• **Work order**:
The following entries are to be retyped in full, exactly as written.

Excerpts from a dataset:
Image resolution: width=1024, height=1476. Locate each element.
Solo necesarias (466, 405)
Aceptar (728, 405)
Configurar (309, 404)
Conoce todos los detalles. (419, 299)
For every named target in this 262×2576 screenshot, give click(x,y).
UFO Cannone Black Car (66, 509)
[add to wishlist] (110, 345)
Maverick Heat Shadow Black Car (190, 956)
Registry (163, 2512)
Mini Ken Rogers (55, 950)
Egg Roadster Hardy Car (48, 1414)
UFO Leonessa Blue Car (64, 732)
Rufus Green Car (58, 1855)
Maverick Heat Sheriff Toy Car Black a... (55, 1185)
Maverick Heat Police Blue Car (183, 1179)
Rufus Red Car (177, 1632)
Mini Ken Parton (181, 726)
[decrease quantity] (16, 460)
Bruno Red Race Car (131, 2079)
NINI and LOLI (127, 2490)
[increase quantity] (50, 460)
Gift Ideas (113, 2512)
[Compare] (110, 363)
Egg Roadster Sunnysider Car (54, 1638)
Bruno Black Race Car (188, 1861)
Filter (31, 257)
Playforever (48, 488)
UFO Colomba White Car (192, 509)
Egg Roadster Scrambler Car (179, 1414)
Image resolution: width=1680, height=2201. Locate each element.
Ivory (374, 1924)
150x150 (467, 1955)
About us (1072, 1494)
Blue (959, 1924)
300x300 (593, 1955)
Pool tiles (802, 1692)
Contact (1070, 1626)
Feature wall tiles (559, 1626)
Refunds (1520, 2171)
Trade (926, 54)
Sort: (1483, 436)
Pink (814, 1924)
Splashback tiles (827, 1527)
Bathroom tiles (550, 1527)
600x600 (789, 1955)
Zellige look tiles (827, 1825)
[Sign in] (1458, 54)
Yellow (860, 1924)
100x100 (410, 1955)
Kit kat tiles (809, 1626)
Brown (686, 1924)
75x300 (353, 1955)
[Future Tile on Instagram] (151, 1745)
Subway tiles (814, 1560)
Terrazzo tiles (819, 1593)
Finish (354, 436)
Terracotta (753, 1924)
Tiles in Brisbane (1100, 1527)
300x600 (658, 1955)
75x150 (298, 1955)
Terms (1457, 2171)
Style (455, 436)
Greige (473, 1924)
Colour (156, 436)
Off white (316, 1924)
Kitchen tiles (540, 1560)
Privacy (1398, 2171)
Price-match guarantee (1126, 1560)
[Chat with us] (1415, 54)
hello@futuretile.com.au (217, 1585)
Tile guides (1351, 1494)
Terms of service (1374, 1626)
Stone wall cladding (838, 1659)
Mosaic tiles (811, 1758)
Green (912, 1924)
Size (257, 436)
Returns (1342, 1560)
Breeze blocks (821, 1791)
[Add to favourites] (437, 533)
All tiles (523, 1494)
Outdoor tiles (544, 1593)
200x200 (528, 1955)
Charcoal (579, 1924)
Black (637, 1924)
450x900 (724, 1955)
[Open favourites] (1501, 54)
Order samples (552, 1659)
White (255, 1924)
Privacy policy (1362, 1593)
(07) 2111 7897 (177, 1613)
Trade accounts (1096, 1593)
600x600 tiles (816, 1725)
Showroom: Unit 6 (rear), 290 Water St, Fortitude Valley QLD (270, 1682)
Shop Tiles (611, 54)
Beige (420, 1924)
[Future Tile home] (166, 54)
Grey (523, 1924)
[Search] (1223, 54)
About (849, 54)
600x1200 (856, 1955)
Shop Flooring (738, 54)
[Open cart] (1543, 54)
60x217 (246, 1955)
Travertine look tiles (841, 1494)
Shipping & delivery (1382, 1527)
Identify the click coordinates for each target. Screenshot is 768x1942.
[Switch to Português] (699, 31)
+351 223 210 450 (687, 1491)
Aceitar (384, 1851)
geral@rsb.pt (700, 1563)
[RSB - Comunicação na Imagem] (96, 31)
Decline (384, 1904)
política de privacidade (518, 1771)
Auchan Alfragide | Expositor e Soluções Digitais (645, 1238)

• **Your solution**:
Image resolution: width=1024, height=1476. Locate each element.
Solo necesarias (466, 405)
Aceptar (728, 405)
Configurar (309, 404)
Conoce todos los detalles. (419, 299)
For every named target in this 262×2576 screenshot, give click(x,y).
UFO Cannone Black Car (66, 509)
[add to wishlist] (110, 345)
Maverick Heat Shadow Black Car (190, 956)
Registry (163, 2512)
Mini Ken Rogers (55, 950)
Egg Roadster Hardy Car (48, 1414)
UFO Leonessa Blue Car (64, 732)
Rufus Green Car (58, 1855)
Maverick Heat Sheriff Toy Car Black a... (55, 1185)
Maverick Heat Police Blue Car (183, 1179)
Rufus Red Car (177, 1632)
Mini Ken Parton (181, 726)
[decrease quantity] (16, 460)
Bruno Red Race Car (131, 2079)
NINI and LOLI (127, 2490)
[increase quantity] (50, 460)
Gift Ideas (113, 2512)
[Compare] (110, 363)
Egg Roadster Sunnysider Car (54, 1638)
Bruno Black Race Car (188, 1861)
Filter (31, 257)
Playforever (48, 488)
UFO Colomba White Car (192, 509)
Egg Roadster Scrambler Car (179, 1414)
Image resolution: width=1680, height=2201. Locate each element.
Ivory (374, 1924)
150x150 (467, 1955)
About us (1072, 1494)
Blue (959, 1924)
300x300 (593, 1955)
Pool tiles (802, 1692)
Contact (1070, 1626)
Feature wall tiles (559, 1626)
Refunds (1520, 2171)
Trade (926, 54)
Sort: (1483, 436)
Pink (814, 1924)
Splashback tiles (827, 1527)
Bathroom tiles (550, 1527)
600x600 (789, 1955)
Zellige look tiles (827, 1825)
[Sign in] (1458, 54)
Yellow (860, 1924)
100x100 (410, 1955)
Kit kat tiles (809, 1626)
Brown (686, 1924)
75x300 (353, 1955)
[Future Tile on Instagram] (151, 1745)
Subway tiles (814, 1560)
Terrazzo tiles (819, 1593)
Finish (354, 436)
Terracotta (753, 1924)
Tiles in Brisbane (1100, 1527)
300x600 (658, 1955)
75x150 (298, 1955)
Terms (1457, 2171)
Style (455, 436)
Greige (473, 1924)
Colour (156, 436)
Off white (316, 1924)
Kitchen tiles (540, 1560)
Privacy (1398, 2171)
Price-match guarantee (1126, 1560)
[Chat with us] (1415, 54)
hello@futuretile.com.au (217, 1585)
Tile guides (1351, 1494)
Terms of service (1374, 1626)
Stone wall cladding (838, 1659)
Mosaic tiles (811, 1758)
Green (912, 1924)
Size (257, 436)
Returns (1342, 1560)
Breeze blocks (821, 1791)
[Add to favourites] (437, 533)
All tiles (523, 1494)
Outdoor tiles (544, 1593)
200x200 (528, 1955)
Charcoal (579, 1924)
Black (637, 1924)
450x900 (724, 1955)
[Open favourites] (1501, 54)
Order samples (552, 1659)
White (255, 1924)
Privacy policy (1362, 1593)
(07) 2111 7897 (177, 1613)
Trade accounts (1096, 1593)
600x600 tiles (816, 1725)
Showroom: Unit 6 (rear), 290 Water St, Fortitude Valley QLD (270, 1682)
Shop Tiles (611, 54)
Beige (420, 1924)
[Future Tile home] (166, 54)
Grey (523, 1924)
[Search] (1223, 54)
About (849, 54)
600x1200 (856, 1955)
Shop Flooring (738, 54)
[Open cart] (1543, 54)
60x217 (246, 1955)
Travertine look tiles (841, 1494)
Shipping & delivery (1382, 1527)
Identify the click coordinates for each target. Screenshot is 768x1942.
[Switch to Português] (699, 31)
+351 223 210 450 (687, 1491)
Aceitar (384, 1851)
geral@rsb.pt (700, 1563)
[RSB - Comunicação na Imagem] (96, 31)
Decline (384, 1904)
política de privacidade (518, 1771)
Auchan Alfragide | Expositor e Soluções Digitais (645, 1238)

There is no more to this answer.